2 Comments (+add yours?)

  1. B.Djamson - London
    Feb 03, 2010 @ 19:42:13

    I think if you are in love, everyday is val’s day really. its not just the gifts and the fuss on a single day that should sum up the love you have for someone. Its those little things that seem ordinary at the time but make you smile anyway; the thoughtfulness shown etc like giving the baby a bath when i cant be asked or taking the trash out or making that favorite cocktail when im beat after work.

    I always ask myself this: will i enjoy this day any better if I got all the love and nothing the rest of the year? definitely not!!

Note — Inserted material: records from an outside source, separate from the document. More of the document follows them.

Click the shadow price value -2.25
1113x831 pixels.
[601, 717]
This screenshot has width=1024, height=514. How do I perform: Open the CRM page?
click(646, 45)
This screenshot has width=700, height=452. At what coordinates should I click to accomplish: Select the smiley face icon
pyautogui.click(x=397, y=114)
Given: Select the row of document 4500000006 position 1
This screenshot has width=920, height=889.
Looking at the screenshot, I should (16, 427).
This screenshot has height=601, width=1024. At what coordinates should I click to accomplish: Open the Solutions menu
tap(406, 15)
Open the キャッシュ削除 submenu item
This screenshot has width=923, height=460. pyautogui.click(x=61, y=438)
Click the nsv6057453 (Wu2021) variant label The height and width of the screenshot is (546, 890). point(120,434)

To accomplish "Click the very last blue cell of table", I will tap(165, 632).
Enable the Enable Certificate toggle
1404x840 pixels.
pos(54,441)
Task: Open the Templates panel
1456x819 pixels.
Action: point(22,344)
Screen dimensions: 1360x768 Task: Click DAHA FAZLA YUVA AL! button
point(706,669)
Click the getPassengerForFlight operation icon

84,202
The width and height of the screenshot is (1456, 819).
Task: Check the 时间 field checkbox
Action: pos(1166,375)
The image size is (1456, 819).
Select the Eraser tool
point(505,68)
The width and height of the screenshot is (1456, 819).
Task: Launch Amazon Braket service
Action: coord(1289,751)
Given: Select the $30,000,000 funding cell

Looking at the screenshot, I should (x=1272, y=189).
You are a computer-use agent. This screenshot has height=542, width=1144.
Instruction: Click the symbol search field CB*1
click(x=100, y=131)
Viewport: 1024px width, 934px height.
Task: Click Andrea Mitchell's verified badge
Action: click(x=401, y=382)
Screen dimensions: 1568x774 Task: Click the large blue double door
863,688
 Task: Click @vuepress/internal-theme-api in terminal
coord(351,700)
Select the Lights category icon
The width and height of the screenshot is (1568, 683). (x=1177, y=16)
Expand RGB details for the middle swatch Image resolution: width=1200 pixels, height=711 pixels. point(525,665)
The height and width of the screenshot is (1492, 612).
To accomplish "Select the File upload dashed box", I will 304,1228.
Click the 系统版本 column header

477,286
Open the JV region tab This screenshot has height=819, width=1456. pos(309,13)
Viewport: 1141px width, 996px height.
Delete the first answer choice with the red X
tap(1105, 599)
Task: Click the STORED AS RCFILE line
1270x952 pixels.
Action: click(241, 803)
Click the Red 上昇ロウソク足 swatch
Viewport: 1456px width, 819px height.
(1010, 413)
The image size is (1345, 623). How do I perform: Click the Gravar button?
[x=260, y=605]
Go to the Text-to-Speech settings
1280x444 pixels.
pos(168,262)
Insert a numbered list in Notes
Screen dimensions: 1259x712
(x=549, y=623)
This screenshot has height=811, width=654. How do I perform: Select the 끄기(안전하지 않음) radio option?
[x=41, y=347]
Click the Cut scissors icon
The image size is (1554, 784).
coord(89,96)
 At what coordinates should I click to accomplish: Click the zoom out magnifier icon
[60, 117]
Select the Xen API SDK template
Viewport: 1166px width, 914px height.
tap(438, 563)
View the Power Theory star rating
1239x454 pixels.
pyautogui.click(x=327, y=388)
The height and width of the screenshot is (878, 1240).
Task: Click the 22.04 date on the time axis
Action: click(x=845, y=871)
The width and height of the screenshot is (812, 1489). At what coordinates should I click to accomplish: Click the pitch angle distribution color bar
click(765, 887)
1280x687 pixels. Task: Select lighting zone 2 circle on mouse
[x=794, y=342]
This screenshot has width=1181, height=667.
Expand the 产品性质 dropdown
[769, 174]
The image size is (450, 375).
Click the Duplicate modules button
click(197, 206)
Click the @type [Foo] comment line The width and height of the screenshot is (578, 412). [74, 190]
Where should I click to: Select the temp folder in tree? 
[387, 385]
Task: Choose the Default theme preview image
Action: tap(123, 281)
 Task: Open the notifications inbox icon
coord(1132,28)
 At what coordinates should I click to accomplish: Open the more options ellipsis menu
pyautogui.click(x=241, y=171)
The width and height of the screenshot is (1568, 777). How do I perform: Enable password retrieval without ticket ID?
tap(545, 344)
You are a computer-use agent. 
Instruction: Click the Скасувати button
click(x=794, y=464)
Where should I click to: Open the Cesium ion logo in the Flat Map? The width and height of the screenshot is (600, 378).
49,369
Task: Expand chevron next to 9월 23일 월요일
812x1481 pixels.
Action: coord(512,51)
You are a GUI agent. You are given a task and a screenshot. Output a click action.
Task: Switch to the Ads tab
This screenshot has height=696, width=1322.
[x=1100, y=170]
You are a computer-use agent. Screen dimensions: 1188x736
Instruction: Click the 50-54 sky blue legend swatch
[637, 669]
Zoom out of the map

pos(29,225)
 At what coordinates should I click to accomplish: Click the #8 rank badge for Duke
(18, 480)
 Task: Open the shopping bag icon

    For me, Vals day is just a big fuss. I prefer living everyday as though it were a special day no matter how ordinary it may seem.

    Reply

    • ajabeasi
      Feb 03, 2010 @ 20:43:40

      Belinda, I really think you are dead on! It would be nice if everyday was like Valentine’s day but the problem is some lovers lose sight on the importance of showing love and thus their partners at least can look forward to the love shown on Vals day…even if its for a day! Yes, and showing love does not have to be done with gift giving…as you said, the little things do count …giving the baby a bath….I love that one! Well said Belinda from London! Thanks for reading!